Fiscal 2022 Acquisitions: Vyatta and Xelic
On November 1, 2021, Ciena acquired AT&T’s Vyatta Software Technology (“Vyatta”), a provider of software-based virtual routing and switching technology. AT&T is a customer of Ciena; see Note 2 above. On March 9, 2022, Ciena acquired Xelic, Inc., a provider and developer of field programmable gate array (FPGA) and application-specific integrated circuit (ASIC) technology and optical networking IP cores. These businesses were acquired for an aggregate of approximately $64.1 million, of which $63.3 million was paid in cash and $0.8 million represents a future payable arrangement. These transactions have each been accounted for as the acquisition of a business.
Ciena incurred approximately $1.7 million in acquisition-related costs associated with these acquisitions. These costs and expenses primarily include fees associated with financial, legal and accounting advisors. These costs were recorded in acquisition and integration costs in the Consolidated Statements of Operations.
The following table summarizes the final purchase price allocation related to the acquisitions based on the estimated fair value of the acquired assets and assumed liabilities (in thousands):
Amount
Cash and cash equivalents$201 
Prepaid expenses and other1,614 
Equipment, furniture and fixtures694 
Customer relationships and contracts15,800 
Developed technology32,491 
Goodwill17,698 
Accrued liabilities(4,434)
Total purchase consideration$64,064 

Customer relationships and contracts represent agreements with existing Vyatta customers and have an estimated useful life of two years.
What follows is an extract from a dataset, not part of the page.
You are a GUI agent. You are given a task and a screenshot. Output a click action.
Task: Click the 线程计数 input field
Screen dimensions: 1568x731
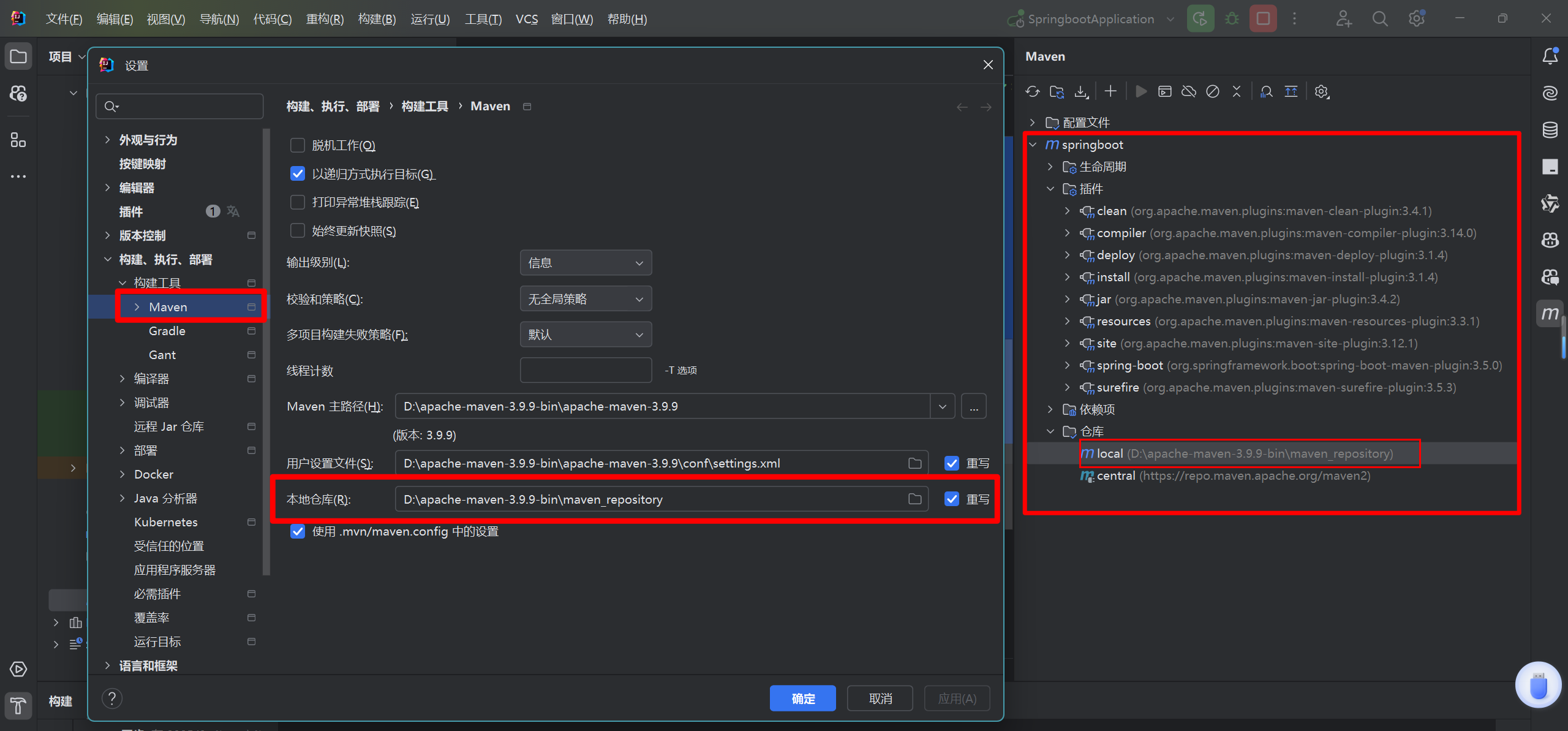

Developed technology represents purchased technology that has reached technological feasibility and for which the acquired companies had substantially completed development as of the date of acquisition. Fair value was determined using future discounted cash flows related to the projected income stream of the developed technology for a discrete projection period. Cash flows were discounted to their present value as of the closing date. Developed technology is amortized on a straight-line basis over its estimated useful life of five years.
The goodwill generated from these acquisitions are primarily related to expected economic synergies. The total goodwill amount was recorded in the Networking Platforms segment. The goodwill is not deductible for income tax purposes.
Pro forma disclosures have not been included due to immateriality. The amounts of revenue and earnings for these acquisitions since the acquisition dates, which are included in the Consolidated Statements of Operations for the reporting period, are immaterial.